Após uma década de portas fechadas, complexo de 9 mil m² ganha cara nova e expõe de avião histórico a vagões de minério para resgatar os ciclos econômicos do Amapá

Quem caminha pelo Centro de Macapá, perto da orla da cidade, já nota a movimentação diferente na Rua Cândido Mendes. O motivo é a entrega do Parque Residência, que abre as portas ao público nesta sexta-feira, 29.
Mais do que uma simples obra de revitalização, o espaço de 9 mil metros quadrados, onde funcionava a antiga casa dos governadores do Amapá, foi transformado em um complexo cultural e turístico projetado para contar a história local de um jeito interativo.

O projeto, que estava desativado há cerca de dez anos, foi reformulado para conectar o passado e o futuro do estado. “Queremos aguçar a criatividade, a imaginação e o sentimento de pertencimento e amor pelo Amapá”, destacou o governador Clécio Luís sobre o resgate do complexo, que promete virar o novo cartão-postal da capital.
Uma viagem no tempo em seis salas
O coração do Parque Residência bate no formato de experiência imersiva. O público terá acesso a seis salas de exposições que narram a trajetória amapaense desde a década de 1940 até os dias atuais.

O grande diferencial do projeto está na exposição a céu aberto de verdadeiras relíquias que movimentaram o desenvolvimento da região:
- O “Bandeirante” voltou: Um dos maiores destaques é o avião Embraer EMB 110 Bandeirante.

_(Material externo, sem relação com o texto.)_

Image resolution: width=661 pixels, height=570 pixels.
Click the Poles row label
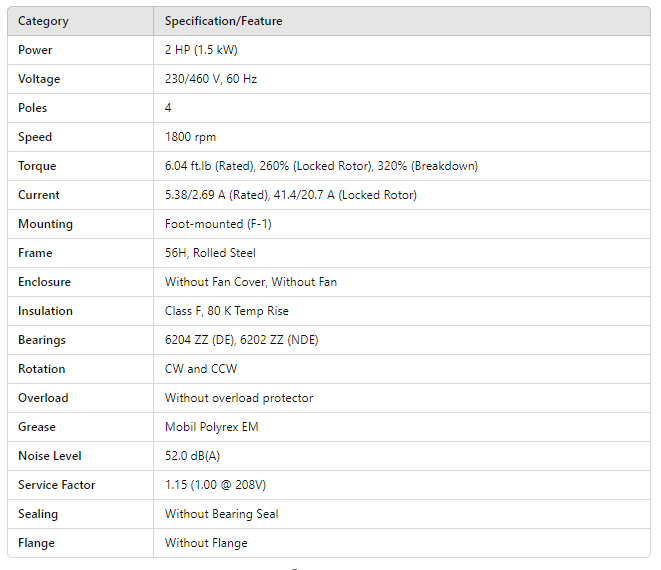tap(33, 108)
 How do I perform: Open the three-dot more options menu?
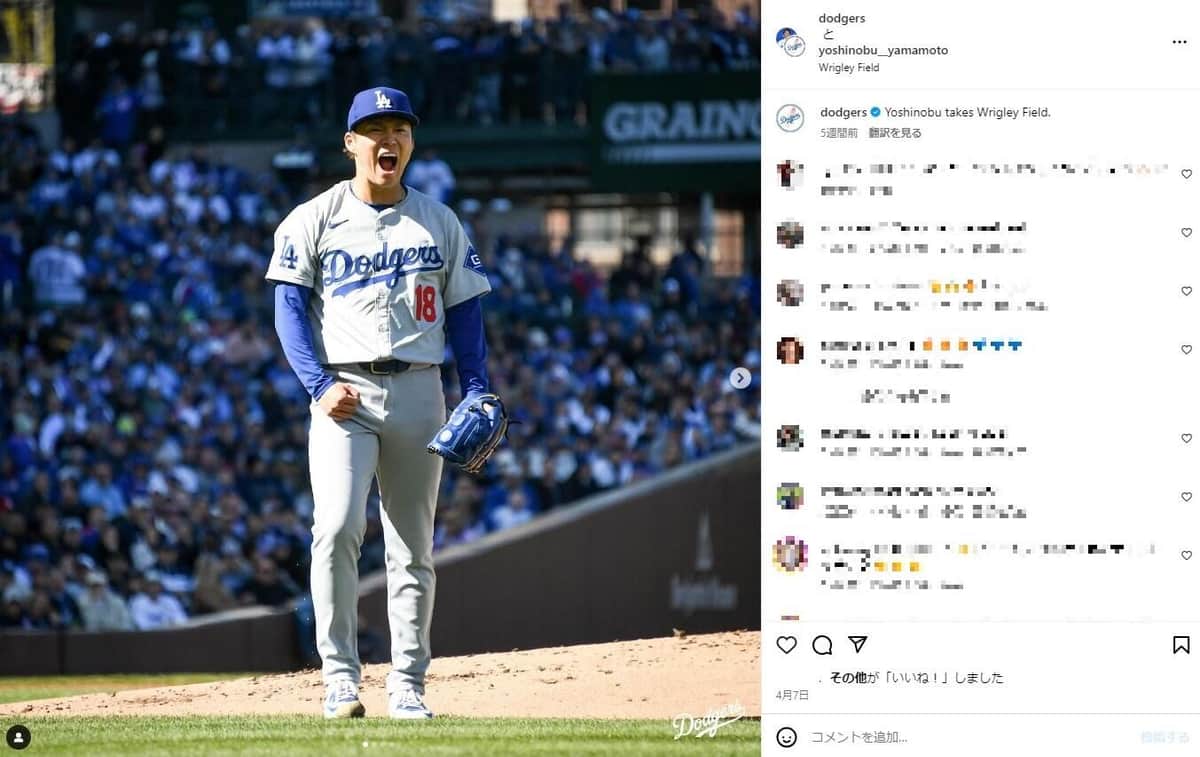point(1180,42)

A aeronave, que realizou mais de 200 missões oficiais entre os anos 80 e 90, virou atração antes mesmo da abertura do parque, quando cruzou as ruas de Macapá em um translado que atraiu a atenção de moradores e estudantes.
- Trilhos da memória: Ao lado do avião, uma locomotiva e vagões de passageiros e de minério ajudam a ilustrar os ciclos econômicos que moldaram a sociedade local.
Saber ancestral: O parque reserva uma ala exclusiva para os “Mestres dos Saberes”, homenageando tradições como a carpintaria naval do Elesbão — uma técnica de construção de barcos que atravessa gerações nas comunidades ribeirinhas.
Cultura, lazer e economia criativa
Além do resgate histórico, o Parque Residência foi pensado como um ponto de encontro para o amapaense. A estrutura conta com um anfiteatro para apresentações artísticas, galeria de arte e uma praça de alimentação.

O espaço também abre as portas para o futuro econômico da cidade com áreas dedicadas ao empreendedorismo, onde produtores e artistas locais poderão expor e comercializar seus trabalhos. Com a inauguração, o Amapá não apenas recupera um patrimônio que estava esquecido, mas cria um ponto de parada obrigatório para moradores e turistas que queiram entender a fundo a essência do povo Tucuju.